» The task: Reproduce the following material word for word, leaving out the pictures.
# # # # # # #
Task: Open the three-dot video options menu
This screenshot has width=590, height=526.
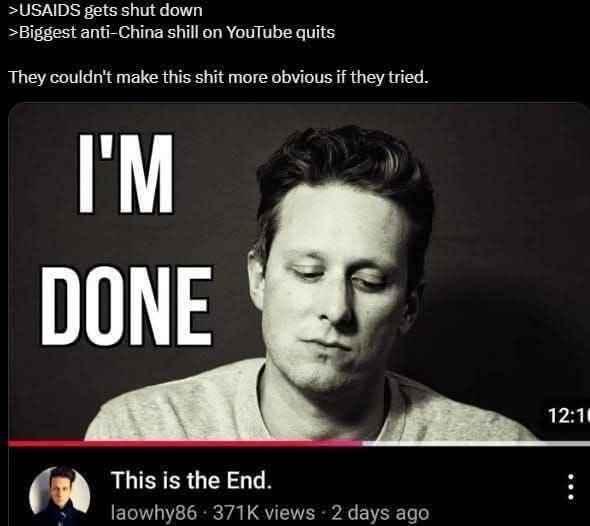Action: pyautogui.click(x=571, y=486)
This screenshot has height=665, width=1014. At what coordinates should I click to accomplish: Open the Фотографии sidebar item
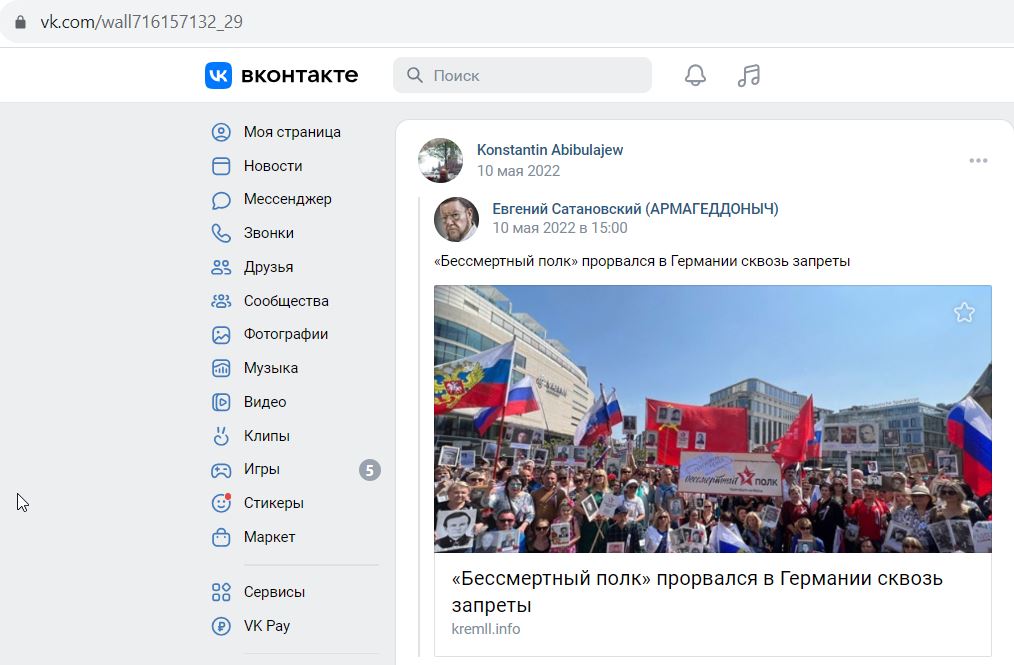coord(285,334)
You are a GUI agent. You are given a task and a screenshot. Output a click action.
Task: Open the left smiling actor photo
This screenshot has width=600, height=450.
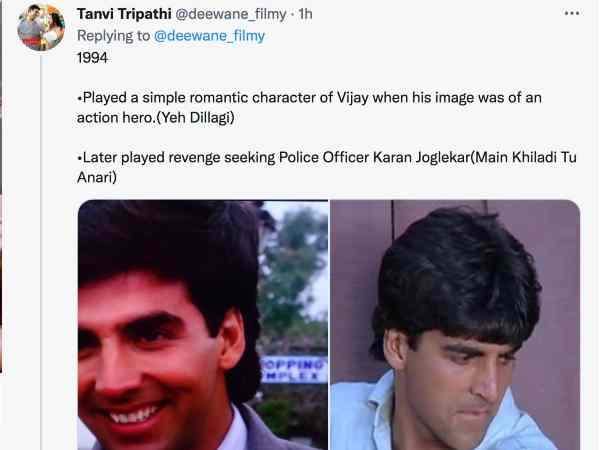pyautogui.click(x=203, y=324)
# # # # # # #
» Completed exercise:
Task: Open the three-dot video options menu
This screenshot has width=590, height=526.
Action: pyautogui.click(x=571, y=486)
This screenshot has height=665, width=1014. At what coordinates should I click to accomplish: Open the Фотографии sidebar item
coord(285,334)
You are a GUI agent. You are given a task and a screenshot. Output a click action.
Task: Open the left smiling actor photo
This screenshot has width=600, height=450.
pyautogui.click(x=203, y=324)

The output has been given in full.